I personally kinda _inherited_ it from the times, when Ian was maintaining Gentoo ebuild. So if somebody knowledgeable could provide details on is_official_build=true (its implications and usage etc.), that would help decide, whether either the patch or is_official_build stays in the favor of the other.
Disabling is_official_build would fix the crash, but I still think there's a problem with this patch. It seems to be incomplete, in that it patches some code to always call base::PathService::Get, but doesn't patch base::PathService::Get itself to handle the chrome::DIR_BUNDLED_WIDEVINE_CDM parameter properly. So it ends up always failing to get the bundled Widevine directory (returning false), which crashes with is_official_build but simply doesn't do anything otherwise.
I think what the patch is intended to do is allow the Widevine DLLs to be installed in whatever the "bundled" directory is, and behave how it would in previous Chromium versions. Because it's a Debian patch, I suspect it may have something to do with how they bundle the DLLs. Gentoo (and possibly other distros) works fine with the new default behaviour in 79.
It does appear that this patch isn't in the current official Debian patches. The only 2 patches they apply are:
The closest I could find to this patch is from Ubuntu's "snap" builds, so maybe it's intended for that?
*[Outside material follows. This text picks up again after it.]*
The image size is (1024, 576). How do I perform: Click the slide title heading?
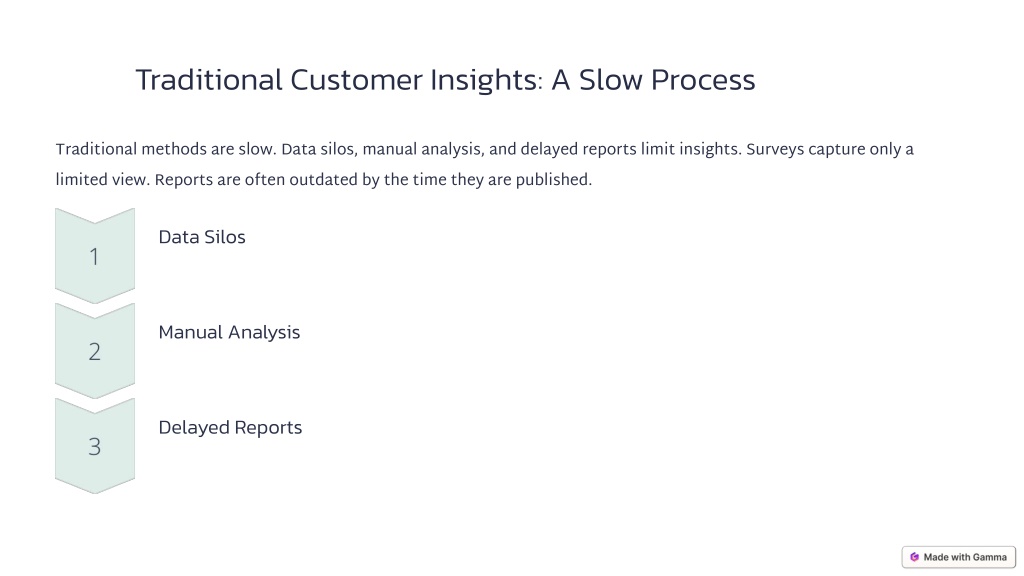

I encountered this problem in Debian a little while back, and I fixed it by using a different widevine-locations.patch: https://github.com/ungoogled-software/ungoogled-chromium-debian/blob/fd302d290a7ad787159033799096f61b501bc6a9/debian/patches/fixes/widevine-locations.patch. I have confirmed that Widevine works fine when installed to ~/.local/lib
Both enable_widevine and is_official_build are pretty platform-specific flags, so we should probably move all Widevine patches to the platform repos.
All the Widevine changes should be moved out by now. Closing.